Significantly, Ms. Perez does not specifically deny Ganer's statements that Twenty-Ones acted in accordance with the letters by providing GGG with the relevant information regarding the 2006 tax returns and paying invoices based on the letters. In addition, Ms. Perez's self-serving and carefully tailored statement that she "did not see" the Engagement Letters is insufficient to demonstrate that the parties' conduct was not in accordance with the letters. Notably, she does not deny that the Engagement Letters were received by Twenty-Ones, or that she was aware of the letters and their terms.

That being said, however, the court recognizes that the Engagement Letters do not apply to various services the complaint alleges that GGG performed for Twenty-Ones, including the "management of accounts payable, bank reconciliations, bookkeeping services, management of payroll, insurance and credit cards and the payment of all bills" (Complaint, ¶ 4). However, the performance of these other services is not inconsistent with the Engagement Letters which contemplate that other services might be performed by GGG for Twenty-Ones pursuant to separate agreements. In addition, while these other services allegedly performed by GGG are referred to in the complaint, the gravamen of the action involves GGG's alleged negligence and omissions in connection with services related to filing of tax returns. Under these circumstances, the inclusion of these other services in the complaint, which are outside the scope of the arbitration, cannot deprive GGG of its right to arbitrate. See Edmond Weil, Inc. v. Pintow, 20 A.D.2d 537 (1st Dept. 1963).

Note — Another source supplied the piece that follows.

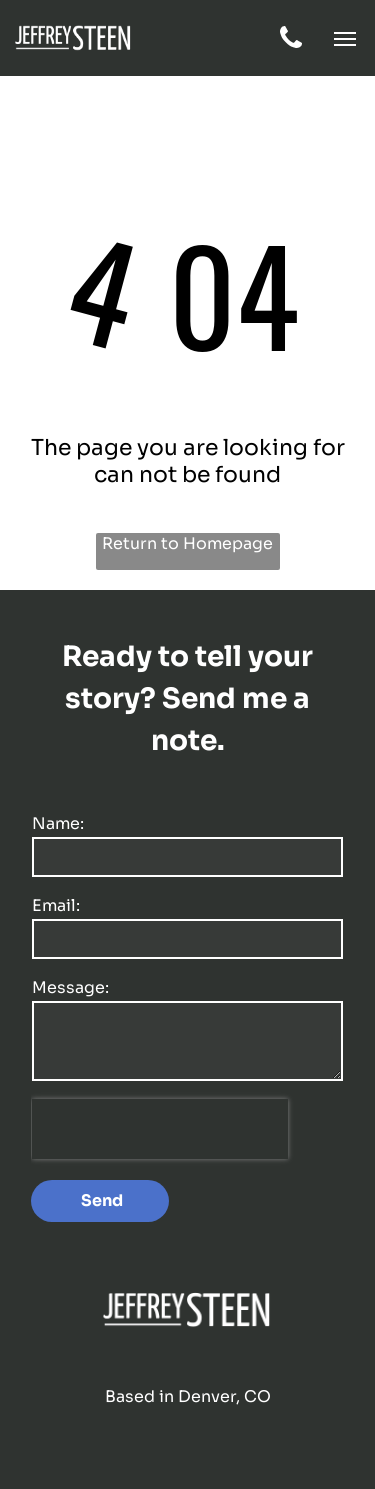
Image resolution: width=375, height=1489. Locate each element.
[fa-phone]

Finally, where as here, the arbitrable and non-arbitrable issues are inextricably interwoven, the proper procedure is to stay the court action pending the completion of arbitration. See Greenky v. Aytes, 40 A.D.3d 545 (1st Dept. 2007); In re Colonial Co-op Ins. Co. v. Muehlbauer, 46 A.D.3d 1012 (3rd Dept. 2007).

Conclusion

In view of the above, it is

ORDERED and ADJUDGED that the motion to compel arbitration is granted; and it is further

ORDERED that the action stayed pending the completion of arbitration, at which time this action may be restored to the calendar upon five days notice.